Unlike lobotomy, gender-affirming care doesn’t come with a 14 percent risk of death, and it doesn’t turn trans people placid and make them easy to control. This is, in fact, the real source of the objections to transition from many on the right: They want conversion therapy to function like lobotomy, in the sense that they want a treatment that will stop people from wanting things conservatives don’t think they should want and behaving in ways conservatives don’t like. Of course, the harms of conversion therapy are nowhere near as serious and lasting as the harms of lobotomy, and it would be hyperbolic to claims the two things are alike. However, it’s clear there’s one side of the trans debate that has inherited the very attitudes that led lobotomy to become prevalent, and it’s not the gender-affirming side.








"Of course, the harms of conversion therapy are nowhere near as serious and lasting as the harms of lobotomy, and it would be hyperbolic to claims the two things are alike."
How many survivors of CT have you talked to? I mean talked to, and not just read things about us and came to your own conclusions about our experiences by yourself? As a survivor myself, who over 35 later still am living with PTSD and the harm it did to my core sense of self, autonomy and connection to others and the world, how that harm stole so much of my adult life from me, I can attest that the harm CT does can be life-long and profound that goes beyond those of us who are now unalived. No, it’s not the same as having your frontal lobe permanently injured, but I do not appreciate this downplaying of what trans and queer people like myself have endured. This is why many of us don’t want to talk about our trauma related to CT even with our own community, because people don’t listen and when they do, they want to twist what we say into something that’s easier for them to grasp and ultimately dismiss.
My CT was in the 1980s and even then practitioners of CT understood how harmful it was, which is why I was put in the suicide-proof room at the center I was at as a teen, because they knew what they were doing could very well drive me to that (and it did). With CT, the primary goal is to get the person to desist, but failing that, the secondary goal is to make them so broken that they cannot participate in society, often resulting in those individuals living with life-long health problems that keep them on the margins of society, including in and out of institutions from mental health faculties to jails and prisons, conditions that often lead to early deaths for far too many and less than optimal quality of life for many of us who are still alive.

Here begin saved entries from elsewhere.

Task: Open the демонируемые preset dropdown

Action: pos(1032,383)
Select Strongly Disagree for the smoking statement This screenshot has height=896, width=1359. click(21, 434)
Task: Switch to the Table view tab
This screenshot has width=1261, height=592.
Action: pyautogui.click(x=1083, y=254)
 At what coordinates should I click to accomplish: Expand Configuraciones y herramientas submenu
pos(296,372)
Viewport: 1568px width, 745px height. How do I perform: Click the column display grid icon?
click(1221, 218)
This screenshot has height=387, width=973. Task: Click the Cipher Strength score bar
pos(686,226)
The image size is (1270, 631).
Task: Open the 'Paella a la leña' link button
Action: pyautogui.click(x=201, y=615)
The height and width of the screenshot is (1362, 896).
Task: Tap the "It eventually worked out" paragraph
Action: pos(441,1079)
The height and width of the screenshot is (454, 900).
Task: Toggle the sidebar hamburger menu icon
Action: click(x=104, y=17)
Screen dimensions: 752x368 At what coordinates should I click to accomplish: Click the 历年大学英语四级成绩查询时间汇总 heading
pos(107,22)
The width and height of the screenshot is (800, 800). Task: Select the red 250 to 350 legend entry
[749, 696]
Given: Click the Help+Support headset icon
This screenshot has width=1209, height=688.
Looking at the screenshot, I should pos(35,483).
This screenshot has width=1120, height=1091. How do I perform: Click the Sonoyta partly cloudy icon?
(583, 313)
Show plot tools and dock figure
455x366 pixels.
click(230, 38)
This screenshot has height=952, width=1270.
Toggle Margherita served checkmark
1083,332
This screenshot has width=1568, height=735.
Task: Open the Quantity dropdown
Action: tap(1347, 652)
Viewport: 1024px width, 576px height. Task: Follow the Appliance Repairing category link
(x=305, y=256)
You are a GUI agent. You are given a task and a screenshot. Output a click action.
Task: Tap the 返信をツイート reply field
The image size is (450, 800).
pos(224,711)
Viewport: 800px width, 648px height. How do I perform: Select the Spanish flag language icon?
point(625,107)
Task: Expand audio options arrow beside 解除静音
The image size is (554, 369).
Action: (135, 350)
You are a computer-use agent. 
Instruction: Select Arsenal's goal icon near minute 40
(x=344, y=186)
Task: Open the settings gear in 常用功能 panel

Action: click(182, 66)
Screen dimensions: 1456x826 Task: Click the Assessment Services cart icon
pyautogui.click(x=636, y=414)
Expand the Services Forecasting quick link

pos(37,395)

And the kinds of people who support CT know this, because various kinds of deliberate harm has always been done to marginalized groups in order to keep them from fully participating in society (see Puar’s The Right to Maim). To them, making us less capable of being part of society is a "desirable" result for those of us who CT failed to make us desist, and this has long been one weapon used against trans and queer people to keep us marginalized and make is harder for us to participate in society as trans and queer people. I strongly feel the LGBTQ+ community has failed in understand this, both with the past use of CT and the current alarming surge in support of it among the anti-trans/queer movement. Please do not downplay the harms of CT.